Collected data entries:

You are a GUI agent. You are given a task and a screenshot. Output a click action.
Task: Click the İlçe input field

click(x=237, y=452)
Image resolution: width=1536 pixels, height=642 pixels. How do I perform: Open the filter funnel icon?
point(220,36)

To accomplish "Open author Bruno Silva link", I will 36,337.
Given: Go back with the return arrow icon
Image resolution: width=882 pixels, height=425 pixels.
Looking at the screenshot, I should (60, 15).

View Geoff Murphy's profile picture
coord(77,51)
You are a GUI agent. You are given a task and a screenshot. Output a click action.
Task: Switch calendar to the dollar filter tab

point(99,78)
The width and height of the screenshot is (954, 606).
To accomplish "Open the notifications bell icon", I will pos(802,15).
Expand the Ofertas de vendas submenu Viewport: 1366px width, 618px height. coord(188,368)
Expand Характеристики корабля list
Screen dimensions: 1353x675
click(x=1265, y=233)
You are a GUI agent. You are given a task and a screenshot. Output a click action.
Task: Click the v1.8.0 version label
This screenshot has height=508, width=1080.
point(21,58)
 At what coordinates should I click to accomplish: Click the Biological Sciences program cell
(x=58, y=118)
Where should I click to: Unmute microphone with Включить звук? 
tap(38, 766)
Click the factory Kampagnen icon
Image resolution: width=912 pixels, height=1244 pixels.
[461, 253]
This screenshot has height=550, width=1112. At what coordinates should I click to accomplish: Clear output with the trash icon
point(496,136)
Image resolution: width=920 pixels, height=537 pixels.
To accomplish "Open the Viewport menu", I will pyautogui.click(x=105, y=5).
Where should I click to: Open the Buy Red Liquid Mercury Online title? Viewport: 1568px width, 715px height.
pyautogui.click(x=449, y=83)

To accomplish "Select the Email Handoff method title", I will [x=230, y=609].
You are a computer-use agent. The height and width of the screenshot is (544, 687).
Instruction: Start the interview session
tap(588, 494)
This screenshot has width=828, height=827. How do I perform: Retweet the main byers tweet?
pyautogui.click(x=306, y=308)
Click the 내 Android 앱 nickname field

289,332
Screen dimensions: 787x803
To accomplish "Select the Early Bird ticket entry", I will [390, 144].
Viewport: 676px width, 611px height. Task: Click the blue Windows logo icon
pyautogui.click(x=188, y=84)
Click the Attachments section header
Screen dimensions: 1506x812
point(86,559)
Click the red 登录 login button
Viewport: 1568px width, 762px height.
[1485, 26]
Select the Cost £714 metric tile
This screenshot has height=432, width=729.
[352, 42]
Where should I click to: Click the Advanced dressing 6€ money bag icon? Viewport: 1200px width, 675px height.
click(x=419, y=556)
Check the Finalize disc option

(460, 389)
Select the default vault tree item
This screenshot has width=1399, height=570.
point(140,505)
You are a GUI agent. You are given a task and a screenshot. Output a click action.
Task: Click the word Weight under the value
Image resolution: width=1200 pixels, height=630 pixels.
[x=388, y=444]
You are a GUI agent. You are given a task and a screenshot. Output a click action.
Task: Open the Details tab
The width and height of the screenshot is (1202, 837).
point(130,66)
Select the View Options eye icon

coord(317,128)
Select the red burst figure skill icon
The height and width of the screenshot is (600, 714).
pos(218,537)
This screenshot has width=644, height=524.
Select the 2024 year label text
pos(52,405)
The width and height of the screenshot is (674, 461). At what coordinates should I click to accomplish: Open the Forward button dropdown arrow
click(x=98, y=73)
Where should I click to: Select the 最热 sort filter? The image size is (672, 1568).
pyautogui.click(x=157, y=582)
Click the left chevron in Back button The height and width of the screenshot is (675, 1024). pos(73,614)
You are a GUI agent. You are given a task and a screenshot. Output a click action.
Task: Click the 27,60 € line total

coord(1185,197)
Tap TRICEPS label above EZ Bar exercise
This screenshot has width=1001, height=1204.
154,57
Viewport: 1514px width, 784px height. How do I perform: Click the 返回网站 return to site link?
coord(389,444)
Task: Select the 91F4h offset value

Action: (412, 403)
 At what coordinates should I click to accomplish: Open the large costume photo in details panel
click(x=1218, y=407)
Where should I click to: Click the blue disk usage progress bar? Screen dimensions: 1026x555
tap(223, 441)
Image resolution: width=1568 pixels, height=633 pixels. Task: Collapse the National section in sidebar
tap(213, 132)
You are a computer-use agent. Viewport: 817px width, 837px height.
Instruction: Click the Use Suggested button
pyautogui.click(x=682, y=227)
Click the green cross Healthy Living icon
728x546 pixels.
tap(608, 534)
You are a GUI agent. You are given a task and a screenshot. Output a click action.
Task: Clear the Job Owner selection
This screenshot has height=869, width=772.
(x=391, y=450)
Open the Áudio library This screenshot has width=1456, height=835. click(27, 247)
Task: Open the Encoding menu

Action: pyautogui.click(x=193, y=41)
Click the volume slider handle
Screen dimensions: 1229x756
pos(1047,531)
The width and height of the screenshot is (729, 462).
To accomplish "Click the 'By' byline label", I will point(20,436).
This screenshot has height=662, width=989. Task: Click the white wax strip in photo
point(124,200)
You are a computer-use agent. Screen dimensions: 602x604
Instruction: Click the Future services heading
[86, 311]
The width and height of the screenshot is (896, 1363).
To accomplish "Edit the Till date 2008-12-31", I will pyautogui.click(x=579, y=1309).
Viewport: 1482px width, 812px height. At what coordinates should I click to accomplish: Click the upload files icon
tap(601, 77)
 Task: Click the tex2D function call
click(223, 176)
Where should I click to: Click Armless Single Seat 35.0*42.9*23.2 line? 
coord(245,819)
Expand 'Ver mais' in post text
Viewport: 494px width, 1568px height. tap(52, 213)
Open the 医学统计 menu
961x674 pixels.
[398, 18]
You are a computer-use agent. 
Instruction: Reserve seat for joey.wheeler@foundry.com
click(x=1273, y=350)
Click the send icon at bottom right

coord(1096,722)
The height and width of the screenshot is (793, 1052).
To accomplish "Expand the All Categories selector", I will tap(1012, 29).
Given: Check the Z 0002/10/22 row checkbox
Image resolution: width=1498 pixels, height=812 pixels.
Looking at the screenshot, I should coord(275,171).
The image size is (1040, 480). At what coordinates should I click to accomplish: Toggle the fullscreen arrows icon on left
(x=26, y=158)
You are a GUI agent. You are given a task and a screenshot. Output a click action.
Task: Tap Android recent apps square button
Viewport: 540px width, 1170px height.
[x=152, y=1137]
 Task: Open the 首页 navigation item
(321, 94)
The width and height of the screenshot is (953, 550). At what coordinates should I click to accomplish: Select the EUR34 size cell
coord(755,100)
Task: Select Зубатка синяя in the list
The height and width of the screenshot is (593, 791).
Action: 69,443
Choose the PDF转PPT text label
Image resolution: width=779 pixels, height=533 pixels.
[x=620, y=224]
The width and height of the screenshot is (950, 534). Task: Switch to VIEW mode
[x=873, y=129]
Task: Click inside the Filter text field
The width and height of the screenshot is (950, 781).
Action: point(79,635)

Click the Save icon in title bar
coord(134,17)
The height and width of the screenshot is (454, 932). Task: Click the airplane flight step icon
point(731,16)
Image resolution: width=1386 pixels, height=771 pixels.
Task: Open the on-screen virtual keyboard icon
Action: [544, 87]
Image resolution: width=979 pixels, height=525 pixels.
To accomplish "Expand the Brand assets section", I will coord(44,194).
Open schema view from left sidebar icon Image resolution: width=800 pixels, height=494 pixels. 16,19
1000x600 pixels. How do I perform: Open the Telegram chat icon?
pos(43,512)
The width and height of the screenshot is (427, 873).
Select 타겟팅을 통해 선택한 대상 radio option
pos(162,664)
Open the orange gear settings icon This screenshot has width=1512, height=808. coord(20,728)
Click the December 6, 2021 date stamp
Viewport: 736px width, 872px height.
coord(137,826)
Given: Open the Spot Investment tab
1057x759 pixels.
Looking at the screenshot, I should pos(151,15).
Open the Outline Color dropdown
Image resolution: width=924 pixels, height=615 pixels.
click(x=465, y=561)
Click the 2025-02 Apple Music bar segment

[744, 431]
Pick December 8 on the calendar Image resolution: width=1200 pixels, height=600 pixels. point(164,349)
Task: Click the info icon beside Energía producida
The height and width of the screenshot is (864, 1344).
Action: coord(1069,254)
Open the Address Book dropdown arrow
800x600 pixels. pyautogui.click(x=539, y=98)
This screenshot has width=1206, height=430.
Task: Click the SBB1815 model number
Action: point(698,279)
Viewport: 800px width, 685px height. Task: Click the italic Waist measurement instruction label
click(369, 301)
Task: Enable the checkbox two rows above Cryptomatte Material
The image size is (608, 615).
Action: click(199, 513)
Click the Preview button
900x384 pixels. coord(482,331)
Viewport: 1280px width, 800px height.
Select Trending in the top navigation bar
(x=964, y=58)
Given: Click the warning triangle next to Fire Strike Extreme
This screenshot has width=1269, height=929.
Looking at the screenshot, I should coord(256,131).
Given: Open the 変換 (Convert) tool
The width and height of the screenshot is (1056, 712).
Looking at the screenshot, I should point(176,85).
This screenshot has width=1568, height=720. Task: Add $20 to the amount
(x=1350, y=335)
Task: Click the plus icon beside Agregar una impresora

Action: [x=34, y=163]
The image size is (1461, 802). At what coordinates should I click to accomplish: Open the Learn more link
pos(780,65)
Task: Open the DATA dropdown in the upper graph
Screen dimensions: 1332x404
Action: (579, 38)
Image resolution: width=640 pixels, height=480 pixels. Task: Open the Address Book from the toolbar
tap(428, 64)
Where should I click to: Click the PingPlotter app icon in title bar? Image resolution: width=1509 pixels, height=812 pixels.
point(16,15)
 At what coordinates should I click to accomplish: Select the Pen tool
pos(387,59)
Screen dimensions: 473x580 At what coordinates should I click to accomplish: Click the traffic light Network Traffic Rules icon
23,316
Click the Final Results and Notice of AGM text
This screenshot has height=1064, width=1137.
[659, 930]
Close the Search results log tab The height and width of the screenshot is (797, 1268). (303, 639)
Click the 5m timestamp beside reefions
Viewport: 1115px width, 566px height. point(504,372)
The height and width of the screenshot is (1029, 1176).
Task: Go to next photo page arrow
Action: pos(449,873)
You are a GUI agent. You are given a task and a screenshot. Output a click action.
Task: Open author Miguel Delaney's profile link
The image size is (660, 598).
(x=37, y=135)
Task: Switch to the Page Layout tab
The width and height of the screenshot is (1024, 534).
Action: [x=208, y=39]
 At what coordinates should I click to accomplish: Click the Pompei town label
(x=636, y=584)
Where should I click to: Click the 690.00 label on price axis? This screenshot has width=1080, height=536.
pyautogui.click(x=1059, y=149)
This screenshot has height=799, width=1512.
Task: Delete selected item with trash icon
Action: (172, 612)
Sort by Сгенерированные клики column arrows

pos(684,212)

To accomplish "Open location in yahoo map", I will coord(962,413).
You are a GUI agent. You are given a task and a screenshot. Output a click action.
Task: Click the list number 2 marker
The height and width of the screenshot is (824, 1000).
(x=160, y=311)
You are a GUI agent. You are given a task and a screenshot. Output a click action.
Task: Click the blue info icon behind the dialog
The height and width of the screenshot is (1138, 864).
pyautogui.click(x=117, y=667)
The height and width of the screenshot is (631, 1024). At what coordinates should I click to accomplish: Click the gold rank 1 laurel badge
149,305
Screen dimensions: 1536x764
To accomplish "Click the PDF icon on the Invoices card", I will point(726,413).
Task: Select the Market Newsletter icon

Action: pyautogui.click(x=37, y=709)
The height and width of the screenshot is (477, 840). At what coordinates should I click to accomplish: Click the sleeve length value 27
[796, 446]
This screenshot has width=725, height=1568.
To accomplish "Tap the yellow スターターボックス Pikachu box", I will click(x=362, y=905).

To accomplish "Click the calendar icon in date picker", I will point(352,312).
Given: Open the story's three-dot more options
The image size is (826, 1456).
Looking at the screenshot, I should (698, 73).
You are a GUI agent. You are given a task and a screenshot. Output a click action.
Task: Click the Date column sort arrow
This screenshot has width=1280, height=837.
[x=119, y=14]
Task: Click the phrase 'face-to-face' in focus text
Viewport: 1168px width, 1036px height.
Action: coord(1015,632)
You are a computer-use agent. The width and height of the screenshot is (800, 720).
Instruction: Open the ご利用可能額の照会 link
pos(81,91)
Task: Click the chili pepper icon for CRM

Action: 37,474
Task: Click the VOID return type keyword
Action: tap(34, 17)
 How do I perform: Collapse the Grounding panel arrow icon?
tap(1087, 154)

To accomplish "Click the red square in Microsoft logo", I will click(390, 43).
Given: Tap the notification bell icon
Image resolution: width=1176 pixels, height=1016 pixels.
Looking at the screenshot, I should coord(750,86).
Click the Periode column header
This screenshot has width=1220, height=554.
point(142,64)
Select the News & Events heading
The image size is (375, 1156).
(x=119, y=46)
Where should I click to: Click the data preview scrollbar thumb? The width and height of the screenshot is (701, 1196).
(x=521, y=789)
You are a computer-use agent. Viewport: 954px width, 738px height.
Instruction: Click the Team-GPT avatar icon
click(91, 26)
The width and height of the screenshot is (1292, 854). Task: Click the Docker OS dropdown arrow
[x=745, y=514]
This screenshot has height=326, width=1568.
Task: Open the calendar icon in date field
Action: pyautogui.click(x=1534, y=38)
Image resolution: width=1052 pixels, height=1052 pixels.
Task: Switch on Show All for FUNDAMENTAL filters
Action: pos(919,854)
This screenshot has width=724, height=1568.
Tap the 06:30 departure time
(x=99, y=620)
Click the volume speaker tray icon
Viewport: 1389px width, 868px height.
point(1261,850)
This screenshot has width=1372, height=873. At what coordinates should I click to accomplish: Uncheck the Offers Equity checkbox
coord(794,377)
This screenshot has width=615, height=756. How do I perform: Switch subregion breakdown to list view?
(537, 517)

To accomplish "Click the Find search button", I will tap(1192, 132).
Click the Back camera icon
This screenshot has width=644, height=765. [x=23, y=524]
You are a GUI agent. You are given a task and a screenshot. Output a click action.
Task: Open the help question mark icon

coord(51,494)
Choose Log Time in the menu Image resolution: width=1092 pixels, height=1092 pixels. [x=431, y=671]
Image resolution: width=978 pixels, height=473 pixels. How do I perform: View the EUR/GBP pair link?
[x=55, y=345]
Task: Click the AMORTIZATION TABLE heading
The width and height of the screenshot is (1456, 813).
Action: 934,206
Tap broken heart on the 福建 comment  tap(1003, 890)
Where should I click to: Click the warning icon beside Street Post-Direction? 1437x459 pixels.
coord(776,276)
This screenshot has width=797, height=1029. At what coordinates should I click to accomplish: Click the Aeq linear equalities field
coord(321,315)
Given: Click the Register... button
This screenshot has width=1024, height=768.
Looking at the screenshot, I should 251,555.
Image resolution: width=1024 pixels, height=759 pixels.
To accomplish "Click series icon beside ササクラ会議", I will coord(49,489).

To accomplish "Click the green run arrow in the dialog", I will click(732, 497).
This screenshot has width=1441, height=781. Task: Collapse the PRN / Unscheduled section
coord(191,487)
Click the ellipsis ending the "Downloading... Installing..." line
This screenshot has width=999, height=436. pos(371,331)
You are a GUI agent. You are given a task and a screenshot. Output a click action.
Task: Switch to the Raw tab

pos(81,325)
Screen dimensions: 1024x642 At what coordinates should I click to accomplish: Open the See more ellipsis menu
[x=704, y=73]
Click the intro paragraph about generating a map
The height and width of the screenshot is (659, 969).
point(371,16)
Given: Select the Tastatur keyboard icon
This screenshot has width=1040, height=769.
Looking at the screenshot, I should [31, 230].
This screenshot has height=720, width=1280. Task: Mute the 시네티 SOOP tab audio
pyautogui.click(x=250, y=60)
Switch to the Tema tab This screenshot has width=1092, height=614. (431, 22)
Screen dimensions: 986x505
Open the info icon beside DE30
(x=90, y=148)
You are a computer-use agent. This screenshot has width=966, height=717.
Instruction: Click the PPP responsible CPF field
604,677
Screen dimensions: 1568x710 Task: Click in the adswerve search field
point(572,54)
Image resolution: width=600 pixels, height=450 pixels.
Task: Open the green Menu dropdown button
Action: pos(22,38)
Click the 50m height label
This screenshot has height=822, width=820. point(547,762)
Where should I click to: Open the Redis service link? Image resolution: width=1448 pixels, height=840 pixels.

Exercise prompt:
Every line above in which the word "dialog" occurs is to be copied.

Expected output:
Task: Click the blue info icon behind the dialog
To accomplish "Click the green run arrow in the dialog", I will click(732, 497).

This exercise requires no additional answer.